Could you post that algorythm? Id like to see if it would fit my aplication. Mines not based on time, its based on area and straight line cuts.
I assume that you are basing all your Calendar objects on the same week right? How are you handling multiple class times for an individual class? Like a class meets 12-1 on mon/wed/frid. Seems like you would need a 2d array of calendar objects for each CourseTime. Or are you grouping CourseTimes in each course to indicate this? Then you'd have to keep a vector/arraylist of CourseTime arrays. It seems like you either need another intermediate object to group and check your CourseTimes effectively, or you need to expand your CourseTime to become that object and hold multiple time slots during the week.
Doing that, you would have to pull the isConflict() method down into the CourseTime object.
My next question is how do you intend to display the courses to the user?

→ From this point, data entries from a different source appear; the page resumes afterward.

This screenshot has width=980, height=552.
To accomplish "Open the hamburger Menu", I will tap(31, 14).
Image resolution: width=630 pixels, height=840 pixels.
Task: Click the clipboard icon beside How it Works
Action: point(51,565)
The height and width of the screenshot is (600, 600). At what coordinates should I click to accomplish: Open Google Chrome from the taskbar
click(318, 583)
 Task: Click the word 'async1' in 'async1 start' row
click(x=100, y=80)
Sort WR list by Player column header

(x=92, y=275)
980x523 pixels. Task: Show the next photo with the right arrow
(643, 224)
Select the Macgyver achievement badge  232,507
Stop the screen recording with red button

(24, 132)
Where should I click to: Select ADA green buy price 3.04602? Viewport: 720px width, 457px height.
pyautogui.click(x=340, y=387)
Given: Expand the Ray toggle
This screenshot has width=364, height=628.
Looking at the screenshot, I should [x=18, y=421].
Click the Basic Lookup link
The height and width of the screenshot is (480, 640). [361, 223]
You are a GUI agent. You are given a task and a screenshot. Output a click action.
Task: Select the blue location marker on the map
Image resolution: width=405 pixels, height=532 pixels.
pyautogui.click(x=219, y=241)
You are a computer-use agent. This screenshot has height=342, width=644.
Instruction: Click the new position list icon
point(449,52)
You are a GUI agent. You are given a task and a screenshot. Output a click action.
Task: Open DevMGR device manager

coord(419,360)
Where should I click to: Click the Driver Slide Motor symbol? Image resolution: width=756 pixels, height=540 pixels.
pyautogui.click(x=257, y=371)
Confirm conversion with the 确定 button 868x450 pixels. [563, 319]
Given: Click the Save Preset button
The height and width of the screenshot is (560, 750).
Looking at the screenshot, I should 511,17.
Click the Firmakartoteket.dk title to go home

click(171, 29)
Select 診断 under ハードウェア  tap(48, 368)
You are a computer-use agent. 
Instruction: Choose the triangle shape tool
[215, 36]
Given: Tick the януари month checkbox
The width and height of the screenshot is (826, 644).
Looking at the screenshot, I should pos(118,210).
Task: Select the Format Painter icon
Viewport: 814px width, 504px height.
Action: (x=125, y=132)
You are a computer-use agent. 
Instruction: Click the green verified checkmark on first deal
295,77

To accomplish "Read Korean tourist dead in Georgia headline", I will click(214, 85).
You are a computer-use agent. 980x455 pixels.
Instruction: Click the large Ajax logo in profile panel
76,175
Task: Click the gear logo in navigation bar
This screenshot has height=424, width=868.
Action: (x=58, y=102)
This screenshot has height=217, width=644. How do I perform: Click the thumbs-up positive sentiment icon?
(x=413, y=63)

They select one and it places the time labels in all the panels where they are needed and it internally weeds out all the courses that get ruled out becuase of that class addition. That actually would make your weeding process alot less intensive because it would be a progressive thing instead of just springing the whole sorting/testing process on the program at once. <snip> I think this would be much more useful than just spitting out hundreds of posible course schedule options that the student most sift through or change by hand.
How are you going to have them enter the classes? Are you going to pre enter all the course data and just let them weight it or are they going to have to enter all the data themselves? Any chance of you getting access or a copy(by permission) of the course data direct from The university? That might save you and your users time entering the data. All you'd have to do is interpret it once and import it to your DB. then a user weights classes that they are interested in and anything unweighted gets ignored.
First I would have to see how feasible it is to get the information into a database and poll it every so often.